- Employer: Montgomery Land Investment
- Known for: Land speculation

= Joel Kline =

American real estate speculator (born 1939)

Joel Kline (born 1939) is an American real estate speculator who testified against several prominent Maryland politicians, and subsequently entered one of Maryland's longest bankruptcy proceedings.

Kline employed a method of using public stock offerings to finance speculative land development deals. The stock purchases and land purchases were also funded by a series of loans secured by close-tied investors which included Maryland Roads Commissioner Walter Bucher, Agnew aide J. Walter Jones, Lester Matz, United States Senator Mike Gravel, Gerald Freeman, and insuranceman Maury Young.

In 1969, Maryland Governor Marvin Mandel appointed Kline to The Maryland Industrial Development Financing Authority, an agency to distribute loans for public-private development projects.
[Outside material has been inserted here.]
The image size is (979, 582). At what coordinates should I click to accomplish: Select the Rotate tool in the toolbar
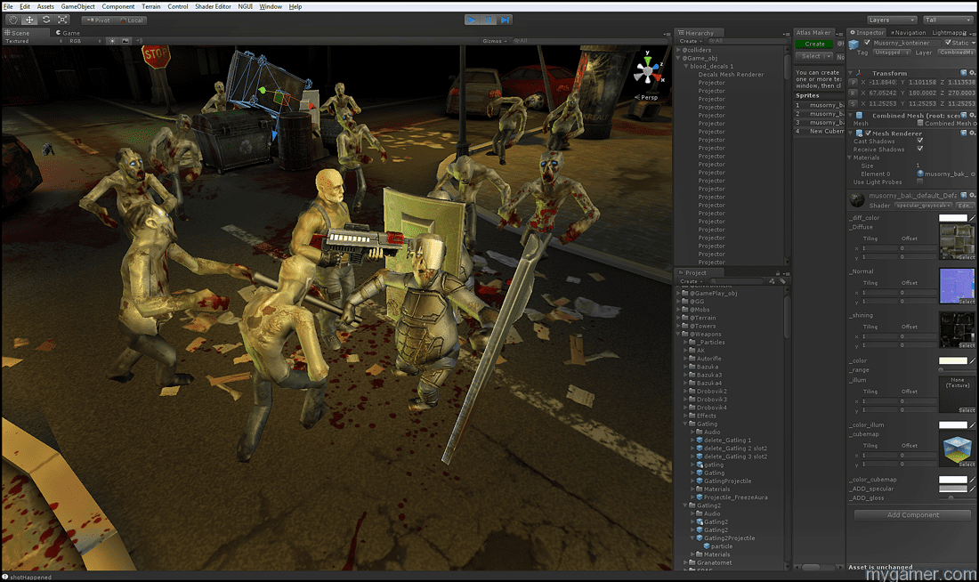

In 1971, Governor Mandel proposed Kline to a board investigating state banks, then filled the position of Maryland Banking Commissioner. In November, Lt. Governor Blair Lee III had to repay $25,00 in loans and $9,000 in expenses from using the personal office of Kline during his 1970 campaign. The publication of the questionable ties to loans caused Kline to lose his position as banking commissioner. Kline had also contributed maximum amounts to Lee through his interests in Prince Georges Land Investment and Development Inc, Penn Metal Fabricators, and Montgomery Land Investment and Development Inc. Lee acquired the finances to repay the loans through Kline-owned firms, and Leonard Blondes, who was indicted for bribery and conspiracy.

According to an SEC investigation in 1972, Kline was taking out large poorly secured loans from the American National Bank of Maryland and Madison National Bank to pay off other loan debts.

Kline claimed to have redirected money to Spiro Agnew when he was the Governor of Maryland, and to Baltimore County Executive Dale Anderson, in exchange for political favors. Maryland Attorney General Stephen Sachs gave Kline immunity from criminal prosecution in exchange for information that assisted the investigation of Spiro Agnew, who would resign in 1973. Kline served four months of a six-month sentence in a prison in Allenwood, Pennsylvania, for conspiracy to obstruct justice, and was frequently held with Watergate witnesses at Fort Holabird for interrogations to provide testimony.

In 1974, Joel Kline, Eric Adolph Baer and Donald Harrison Abrams were indicted in connection with their efforts to obstruct the SEC investigation into price manipulation of over-the-counter stocks of Penn Metal Fabrications, Inc., U.S. Vinyl Corp. and Montgomery Land Investment and Development Corporation. The commission noted attempts to convince false testimony and destruction of evidence. Kline was sentenced to 20 months in jail and a $10,000 fine.

Kline operated land holding partnerships across Maryland. Some included the Prince Georges Land Development and Investment Company, Rte. 108 Property Partnership in Howard County, and the Victory Farm in Gaithersburg. Lawyers and trustees Eugene M Feinnblatt and Lawrence D. Coppel spent 19 years pursuing assets of Kline in bankruptcy court after the judge declared there were no assets to return to creditors. In June 1992, Kline was indicted for tax fraud in Fort Lauderdale, Florida.

In 1977, Kline and three other World Trade Center architects, Irving Gershon, Howard Lazar, and Sy J. Miller, testified again under immunity for funneling money in an early 1970s tax evasion scheme involving New York Architect Leo Kornblath and Xaviera Hollander.